Every neural network you have ever trained learned through backpropagation. Every neuron in your brain learned without it.
That gap — between how biological and artificial networks learn — is one of the oldest tensions in AI. And it is worth revisiting, because the field is quietly circling back to ideas it abandoned decades ago.
What the brain actually does
In 1949, Donald Hebb proposed a deceptively simple rule: neurons that fire together, wire together. If neuron A repeatedly activates neuron B, the synapse between them strengthens. No error signal. No global loss function. No gradient. Just local, coincidence-based strengthening.
This was not a metaphor. Hebb was describing a physical mechanism — synaptic plasticity — that has since been confirmed experimentally and refined into what we now call Spike-Timing Dependent Plasticity, or STDP. STDP adds a critical detail to Hebb's original idea: the order of firing matters. If neuron A fires just before neuron B, the connection strengthens. If A fires just after B, the connection weakens. A few milliseconds determine whether a synapse grows or shrinks.
This is an elegant, energy-efficient, fully local learning rule. Each synapse only needs information about the two neurons it connects. Nothing else.
What AI chose instead
Backpropagation, formalized for neural networks in the 1980s, takes a fundamentally different approach. It starts with a global error — the difference between what the network predicted and what it should have predicted — and sends that error signal backward through every layer, computing how much each weight contributed to the mistake, then adjusting all of them simultaneously.
It works extraordinarily well. Backprop enabled deep learning, which enabled everything from image recognition to language models to protein folding. The results speak for themselves.
But backprop requires three things the brain does not have:
The brain has no loss function broadcasting a single number to every synapse. Neurons do not know what the "correct" output of the whole system was supposed to be.
Backprop sends error gradients backward along the exact same pathways that activations traveled forward. This requires the backward pass to know the precise weights of the forward pass — a property called weight transport. There is no known biological mechanism for this.
Backprop needs a clean forward pass, then a clean backward pass. The brain does not pause perception to update synapses. Learning and inference happen continuously and simultaneously.
These are not minor implementation details. They are fundamental architectural mismatches between how backprop works and how the brain is wired.
What we lost
By building everything on backpropagation, modern deep learning inherited some problems that biological learning does not have.
Catastrophic forgetting. Train a network on task A, then train it on task B, and it forgets task A. The brain does not do this. You learned to walk as a toddler and you still know how, despite decades of subsequent learning. Hebbian mechanisms, combined with memory consolidation during sleep, allow the brain to accumulate knowledge without overwriting it.

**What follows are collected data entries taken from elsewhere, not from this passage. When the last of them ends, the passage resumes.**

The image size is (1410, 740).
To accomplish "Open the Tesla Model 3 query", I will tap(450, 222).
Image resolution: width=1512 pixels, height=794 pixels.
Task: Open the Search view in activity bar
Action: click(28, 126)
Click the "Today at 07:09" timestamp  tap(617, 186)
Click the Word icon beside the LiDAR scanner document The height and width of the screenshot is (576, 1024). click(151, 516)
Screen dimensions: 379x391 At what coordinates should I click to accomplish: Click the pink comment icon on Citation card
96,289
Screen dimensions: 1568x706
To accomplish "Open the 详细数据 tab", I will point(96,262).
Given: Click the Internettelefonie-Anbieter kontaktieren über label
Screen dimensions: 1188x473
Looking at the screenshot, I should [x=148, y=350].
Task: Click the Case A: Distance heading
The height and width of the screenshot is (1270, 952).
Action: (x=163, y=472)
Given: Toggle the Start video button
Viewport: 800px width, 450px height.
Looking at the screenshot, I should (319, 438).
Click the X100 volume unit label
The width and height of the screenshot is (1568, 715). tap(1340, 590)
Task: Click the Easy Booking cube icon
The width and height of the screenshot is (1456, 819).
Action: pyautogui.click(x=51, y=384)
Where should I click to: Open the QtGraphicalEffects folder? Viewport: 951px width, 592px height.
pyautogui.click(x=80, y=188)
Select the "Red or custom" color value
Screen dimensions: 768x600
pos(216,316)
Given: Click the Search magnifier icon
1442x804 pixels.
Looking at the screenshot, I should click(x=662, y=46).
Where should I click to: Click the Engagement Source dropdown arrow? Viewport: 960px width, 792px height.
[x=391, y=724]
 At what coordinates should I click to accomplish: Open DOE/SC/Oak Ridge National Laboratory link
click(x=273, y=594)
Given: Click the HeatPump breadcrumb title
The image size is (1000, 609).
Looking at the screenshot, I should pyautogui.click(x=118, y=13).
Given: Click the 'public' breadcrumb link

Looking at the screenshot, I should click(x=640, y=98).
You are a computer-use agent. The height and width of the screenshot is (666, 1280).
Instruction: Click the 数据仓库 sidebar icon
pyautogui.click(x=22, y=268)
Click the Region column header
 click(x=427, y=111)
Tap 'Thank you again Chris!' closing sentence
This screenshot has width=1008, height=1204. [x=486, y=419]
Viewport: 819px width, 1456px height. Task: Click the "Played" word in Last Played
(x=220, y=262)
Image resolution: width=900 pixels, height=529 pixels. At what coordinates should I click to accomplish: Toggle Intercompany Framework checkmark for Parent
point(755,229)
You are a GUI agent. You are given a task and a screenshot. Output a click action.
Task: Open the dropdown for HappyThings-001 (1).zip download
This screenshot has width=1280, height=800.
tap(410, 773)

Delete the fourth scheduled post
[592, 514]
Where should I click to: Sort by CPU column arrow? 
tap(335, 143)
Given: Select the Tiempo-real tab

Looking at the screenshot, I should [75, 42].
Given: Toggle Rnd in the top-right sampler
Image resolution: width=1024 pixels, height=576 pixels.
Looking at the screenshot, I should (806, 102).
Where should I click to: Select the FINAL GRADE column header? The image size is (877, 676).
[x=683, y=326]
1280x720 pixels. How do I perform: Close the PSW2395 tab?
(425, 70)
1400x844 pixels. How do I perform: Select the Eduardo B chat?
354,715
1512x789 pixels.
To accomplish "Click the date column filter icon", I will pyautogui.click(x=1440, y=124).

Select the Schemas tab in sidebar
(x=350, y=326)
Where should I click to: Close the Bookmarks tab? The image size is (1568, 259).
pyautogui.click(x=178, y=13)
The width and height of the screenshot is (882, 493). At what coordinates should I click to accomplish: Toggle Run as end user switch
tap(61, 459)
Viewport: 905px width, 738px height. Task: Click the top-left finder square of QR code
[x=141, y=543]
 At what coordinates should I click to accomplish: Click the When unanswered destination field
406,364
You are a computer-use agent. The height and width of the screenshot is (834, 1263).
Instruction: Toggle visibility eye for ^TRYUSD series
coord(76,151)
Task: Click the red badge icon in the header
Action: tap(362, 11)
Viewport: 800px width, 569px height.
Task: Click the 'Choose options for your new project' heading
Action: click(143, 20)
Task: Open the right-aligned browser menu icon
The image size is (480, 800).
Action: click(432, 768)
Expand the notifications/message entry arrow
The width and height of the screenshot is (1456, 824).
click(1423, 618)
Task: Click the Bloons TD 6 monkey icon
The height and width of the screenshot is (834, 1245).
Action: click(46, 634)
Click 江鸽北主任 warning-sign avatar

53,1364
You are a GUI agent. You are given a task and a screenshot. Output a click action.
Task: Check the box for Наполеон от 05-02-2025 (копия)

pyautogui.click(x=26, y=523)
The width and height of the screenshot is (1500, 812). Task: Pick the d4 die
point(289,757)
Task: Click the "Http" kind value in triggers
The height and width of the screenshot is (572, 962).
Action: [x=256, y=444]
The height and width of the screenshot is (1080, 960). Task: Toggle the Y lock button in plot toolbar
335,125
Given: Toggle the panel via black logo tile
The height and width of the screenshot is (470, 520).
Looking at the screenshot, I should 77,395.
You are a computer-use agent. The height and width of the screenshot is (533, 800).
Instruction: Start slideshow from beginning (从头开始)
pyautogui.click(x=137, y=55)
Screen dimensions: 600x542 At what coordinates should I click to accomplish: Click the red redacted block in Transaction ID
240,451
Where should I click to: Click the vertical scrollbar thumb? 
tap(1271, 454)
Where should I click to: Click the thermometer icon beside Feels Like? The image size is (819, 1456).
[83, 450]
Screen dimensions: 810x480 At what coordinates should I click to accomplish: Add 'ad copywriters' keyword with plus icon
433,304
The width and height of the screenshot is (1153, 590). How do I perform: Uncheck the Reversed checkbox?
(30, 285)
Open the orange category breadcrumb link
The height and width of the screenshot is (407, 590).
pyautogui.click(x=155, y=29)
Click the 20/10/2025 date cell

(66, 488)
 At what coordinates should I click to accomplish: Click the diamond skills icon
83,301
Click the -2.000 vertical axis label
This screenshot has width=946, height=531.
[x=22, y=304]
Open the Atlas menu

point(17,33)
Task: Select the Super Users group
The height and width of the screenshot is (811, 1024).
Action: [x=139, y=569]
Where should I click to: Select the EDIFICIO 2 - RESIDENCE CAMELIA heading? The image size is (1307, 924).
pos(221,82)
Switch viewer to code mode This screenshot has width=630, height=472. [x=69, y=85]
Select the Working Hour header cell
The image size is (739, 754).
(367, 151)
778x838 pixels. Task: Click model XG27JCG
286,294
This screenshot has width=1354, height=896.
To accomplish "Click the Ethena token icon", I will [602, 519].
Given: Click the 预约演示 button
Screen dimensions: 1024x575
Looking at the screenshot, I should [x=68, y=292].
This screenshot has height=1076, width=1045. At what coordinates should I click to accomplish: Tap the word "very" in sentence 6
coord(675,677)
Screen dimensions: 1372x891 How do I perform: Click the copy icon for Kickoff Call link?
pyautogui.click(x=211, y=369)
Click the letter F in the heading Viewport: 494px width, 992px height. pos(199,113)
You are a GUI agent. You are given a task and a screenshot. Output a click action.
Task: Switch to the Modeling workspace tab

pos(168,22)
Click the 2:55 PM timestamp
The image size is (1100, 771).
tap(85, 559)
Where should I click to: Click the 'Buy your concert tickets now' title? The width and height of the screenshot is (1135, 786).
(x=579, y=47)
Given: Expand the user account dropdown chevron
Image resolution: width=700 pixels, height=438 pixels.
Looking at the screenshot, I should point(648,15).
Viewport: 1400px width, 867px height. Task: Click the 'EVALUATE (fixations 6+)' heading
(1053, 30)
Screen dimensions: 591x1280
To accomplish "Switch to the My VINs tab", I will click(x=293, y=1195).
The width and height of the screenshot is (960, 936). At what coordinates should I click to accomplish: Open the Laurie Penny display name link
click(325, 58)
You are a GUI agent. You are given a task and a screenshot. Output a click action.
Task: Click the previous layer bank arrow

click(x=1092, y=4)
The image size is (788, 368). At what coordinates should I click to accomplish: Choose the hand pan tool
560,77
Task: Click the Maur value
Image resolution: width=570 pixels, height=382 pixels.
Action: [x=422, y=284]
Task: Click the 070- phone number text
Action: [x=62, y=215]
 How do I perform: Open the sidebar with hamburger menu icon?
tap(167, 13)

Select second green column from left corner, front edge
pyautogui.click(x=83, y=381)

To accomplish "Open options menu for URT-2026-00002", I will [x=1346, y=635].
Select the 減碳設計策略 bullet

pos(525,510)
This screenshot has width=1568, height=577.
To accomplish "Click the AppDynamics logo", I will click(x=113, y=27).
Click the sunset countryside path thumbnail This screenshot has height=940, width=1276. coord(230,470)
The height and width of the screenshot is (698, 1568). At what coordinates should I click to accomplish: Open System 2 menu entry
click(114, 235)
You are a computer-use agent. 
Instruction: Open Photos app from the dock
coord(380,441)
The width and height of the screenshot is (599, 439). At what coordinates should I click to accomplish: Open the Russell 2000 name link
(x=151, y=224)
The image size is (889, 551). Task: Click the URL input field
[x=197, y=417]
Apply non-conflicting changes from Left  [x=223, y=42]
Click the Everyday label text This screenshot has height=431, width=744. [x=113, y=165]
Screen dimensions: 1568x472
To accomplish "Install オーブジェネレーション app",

Energy inefficiency. A forward and backward pass through a large model costs significant compute. The brain runs on roughly 20 watts. Part of this efficiency comes from local learning rules — each synapse updates based on its own activity, not a global computation that touches every parameter.
Brittleness. Modern networks can be fooled by imperceptible pixel-level perturbations. Biological vision is remarkably robust to noise, occlusion, and novel viewpoints. The difference may partly stem from how the representations were learned in the first place — through sensory experience with local plasticity, not through supervised error correction on labeled datasets.
The field is circling back
Here is what makes this interesting right now: several recent lines of research are rediscovering biological learning principles.
Contrastive learning — methods like SimCLR and BYOL — train networks by comparing similar and dissimilar examples rather than propagating a classification error. The underlying idea — strengthen representations that co-occur, weaken those that don't — is structurally Hebbian.
Geoffrey Hinton's Forward-Forward algorithm replaces backprop with two forward passes: one with real data (a "positive" pass) and one with corrupted data (a "negative" pass). Each layer learns locally to distinguish the two. No backward pass. No weight transport. Published in 2022, it is an explicit attempt to make learning more biologically plausible.
Predictive coding models propose that the brain constantly generates top-down predictions about its inputs, and only propagates the prediction errors upward. This is a local learning rule — each layer only needs to know how wrong its own prediction was. It avoids the global error signal entirely, yet it can be shown to approximate backpropagation under certain conditions.
None of these have matched backprop's performance at scale. Not yet. But the trajectory is clear: the field is no longer treating biological plausibility as a curiosity. It is treating it as a design constraint worth satisfying.
Why this matters
The question is not whether backpropagation works. It does. The question is whether it is the only way — and whether the brain's approach solves problems that backprop cannot.
If you want networks that learn continuously without forgetting, that run efficiently on limited hardware, that generalize robustly from sparse data — these are problems the brain solved long ago, using local, Hebbian-style rules that modern AI is only beginning to take seriously again.
Hebb wrote his rule in 1949. We are still catching up.